My reasearch focuses on the correct development of critical real-time embedded systems and encompasses two directions:


Keywords: design, verification, component, contract, timed input/output automata, compositional reasoning, reachability analysis, observer, UML/SysML


Modeling language based on a UML/SysML Profile (2009-2011)


This research was conducted in the OMEGA UML2 Project whose purpose was to upgrade the OMEGA Profile, initially developed for UML 1.1, and the IFx Toolset for UML 2.x. The problematics consisted in defining a compliant and sound typing system and execution model for composite structures and their communication elements (port, connector). We have defined a set of concepts and well-formedness rules for the new OMEGA2 profile and we extended the verification techniques for the new notions while preserving their properties. My work consisted in developing the compiler for UML 2.2 OMEGA models and to adapt the simulator to take into account the new features. Thereafter, I formalized the set of well-formedness rules with OCL and Isabelle/HOL proof assistant in order to prove that the OMEGA language defines a sound type system. I have also extended the compiler and the toolkit for SysML models. The new OMEGA SysML Profile and toolset were applied for the modeling and validation of ambient systems and they are used by the development process of embedded real-time systems implemented in the FullMDE project. Thus, our toolset was applied for the verification of an industry-grade system model, the Solar Wing Generation System of the ATV. Our observations have focused on the toolset limits while verifying large systems. A first optimization approach consisted in defining a simpler semantics for certain notions from the OMEGA2 Profile in order to reduce the representation of a state and the state space of the model. A second solution, explored and detailed in my thesis, is based on using abstractions, notably contracts, for the verification of system models in SysML.

Associated publications: [4], [5], [7], [8], [9], [10], [13], [18], [23], [24].


Verification with contracts (from 2010)


Nowadays computer systems grow larger in size and more complex. Embedded in devices from different domains like avionics, aeronautics, consumer electronics, etc., they are often considered critical with respect to human life, costs and environment. A development that results in safe and reliable critical real-time embedded systems is a challenging task and often error-prone. A way for system designers to tackle this issue is to use a technique that has been proved efficient a large number of times, divide and conquer, based on components and driven by requirements.
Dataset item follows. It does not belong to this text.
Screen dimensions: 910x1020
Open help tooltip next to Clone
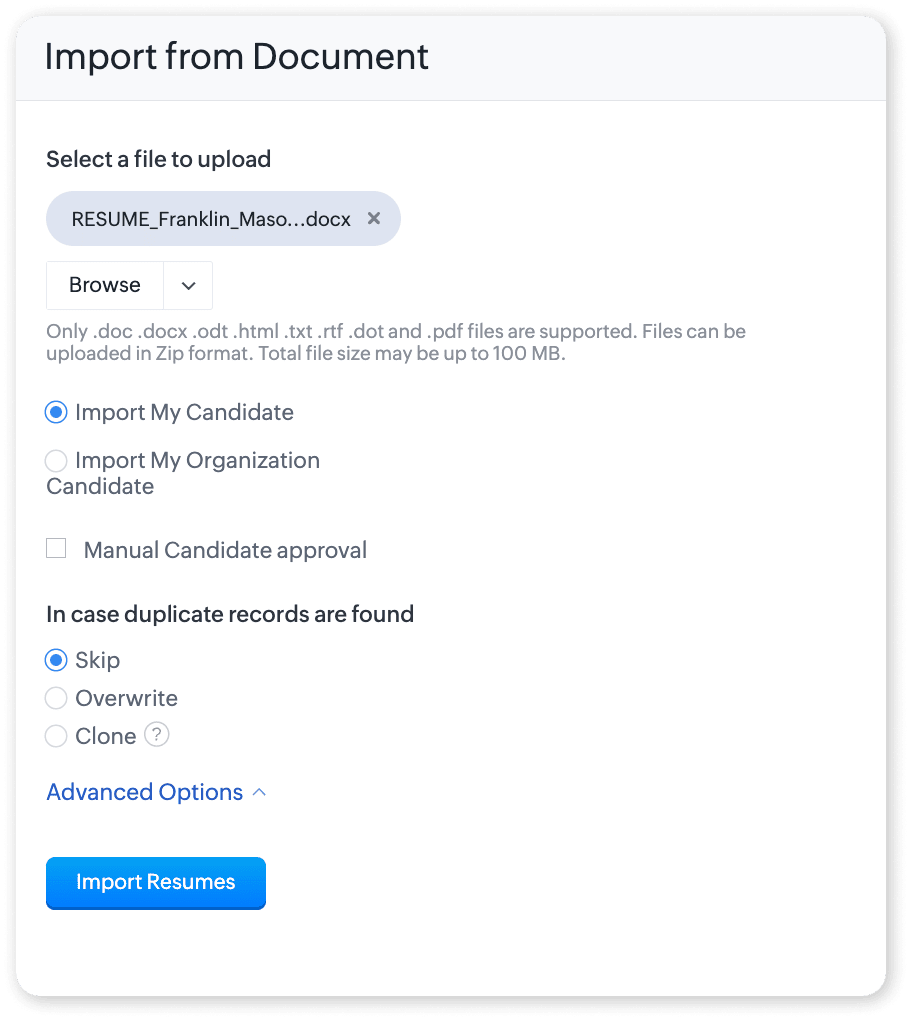[157, 735]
However, deriving components from requirements is a difficult task. As well as establishing a network of components whose interaction has to satisfy a requirement. Thus, a development method based on partial and abstract specifications for components as intermediate layer between requirements and components is of gain for system development. Hereafter, we propose to use contracts as such specifications. A contract for a component is a pair (assumption, guarantee) where the assumption is an abstraction of the behavior of component's environment and the guarantee is an abstraction of the component's behavior given that the environment behaves like the assumption. Informally, a contract models the abstract behavior of a component within a given context from the point of view of the requirement to be satisfied. The motivation for using contracts goes, however, beyond their aid for system design. Contracts can be used to decompose requirements, to trace them at different levels of abstraction during iterative refinement steps and, even more, to perform compositional verification of requirement satisfaction.

In this thesis, we implement a methodology for reasoning within contracts at system design and verification within SysML. Thus we define a syntax and semantics of contracts in UML/SysML, as well as a set of refinement relations between contracts and/or components in order to prove requirement satisfaction. Next we provide a formal framework that models the semantics of a UML/SysML model extended with contracts as a variant of Timed Input/Output Automata and a mapping between concepts. The refinement relations are formalized based on the trace inclusion relation and compositional properties are proved to ensure the soundness of the methodology. The approach is instantiated for the OMEGA Profile and IFx toolset with automatic generation of proof obligations. Finally, the approach is applied on an industry grade system model, the Solar Wing Generation System of the Automated Transfer Vehicle, which shows its efficiency by serving comparative verification results.

Associated publications: [3], [6], [8], [11], [14], [15], [16], [17], [22].